One can test theories concerning specific slope coefficients using the t-test. This test is suitable for use when the sample meets several requirements, including independence, equal variance, and normality [6]. The t-test is now commonly used in econometrics for hypothesis testing because these are typically the case. The t-values can be calculated for each estimated coefficient of a common equation for multiple regression
\( {Y_{i}}={β_{0}}+{β_{1}}{X_{1i}}+{β_{2}}{X_{2i}}+⋯+{ε_{i}},\ \ \ (1) \)
and t-statistic for the \( {k^{th}} \) coefficient is
\( {t_{k}}=\frac{({\hat{β}_{k}}-{β_{H0}})}{SE({\hat{β}_{k}})}.\ \ \ (2) \)
Here, \( {\hat{β}_{k}} \) stands for the \( {k^{th}} \) variable’s estimated regression coefficient, \( {β_{H0}} \) for the variable’s \( {k^{th}} \) border value coefficient, and \( SE({\hat{β}_{k}}) \) for the variable \( {\hat{β}_{k}} \) ’s estimated standard error. A null hypothesis’s rejection or acceptance is determined by contrasting the estimated t-value with the critical t-value. The value that distinguishes the acceptance area from the area of rejection is known as the critical t-value. The degrees of freedom, the type I error level, and the one- or two-sidedness of the test are taken into consideration when choosing the critical t-value, or \( {t_{c}} \) , from the corresponding table. Once a critical t-value ( \( {t_{c}} \) ) has been selected and calculated, the t-value ( \( {t_{k}} \) ) can be obtained. This leads to the decision rule: if | \( {t_{k}} \) | > \( {t_{c}} \) and \( {t_{k}} \) bears the sign that \( {H_{A}} \) implies, reject \( {H_{0}} \) , and otherwise, do not reject \( {H_{0}} \) .
2.2. Approaches to hypothesis testing
2.2.1. The t-test. T-tests are conducted in four phases. First, it will establish the alternative and null hypotheses. Second, it will decide on a critical \( t \) value and a significance level. Regression analysis is done in step three to determine the estimated t-value, also known as the t score. The fourth step uses the calculated t-value to decide whether to reject the \( {H_{0}} \) or not. The chance of finding a calculated t-value higher than the critical value if \( {H_{0}} \) were true is indicated by the degree of significance. It calculates the likelihood that a specific critical t-value indicates a Type I error. Most novice econometricians believe that importance levels should be as low as possible. Unfortunately, the likelihood of a Type II error rises sharply at low levels of significance. It is advised to use a 5-percent level of significance unless there is unique knowledge about the expenses associated with committing Type I or Type II errors [5]. If the null can be rejected at the 5% significance level, it is common to summarize and say: “The coefficient is statistically significant at the 5-percent level.” For example, significance tests can be used to confirm if the variable’s sign in the estimated regression model matches its theoretical sign.

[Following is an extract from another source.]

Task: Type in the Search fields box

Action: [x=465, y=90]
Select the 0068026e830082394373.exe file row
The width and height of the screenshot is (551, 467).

It is found that these symbols satisfy the relation of
\( {\hat{P}_{t}}=4.00-0.010{PRP_{t}}+0.030{PRB_{t}}+0.0035{YD_{t}}.\ \ \ (3) \)
Here, the variables \( {\hat{P}_{t}} \) , \( {PRP_{t}} \) , \( {PRB_{t}} \) , and \( {YD_{t}} \) stand for the number of pounds of pork consumed per capita, the price of pork, the price of beef, and the amount of disposable income per capita over time period t, respectively. The standard deviations \( σ \) of the coefficients of \( {PRP_{t}} \) , \( {PRB_{t}} \) and \( {YD_{t}} \) in Eq. (3) are 0.004, 0.025, and 0.0005, respectively. The two hypotheses are given by \( {H_{0}} \) : \( {β_{PRP}}≥0/ {β_{PRB}}≤0/{β_{YD}}≤0 \) and \( {H_{1}} \) : \( {β_{PRP}}≤0/ {β_{PRB}}≥0/{β_{YD}}≥0 \) , and the details are shown in Table 1.
Table 1. The coefficients are results of a selected hypothesis testing.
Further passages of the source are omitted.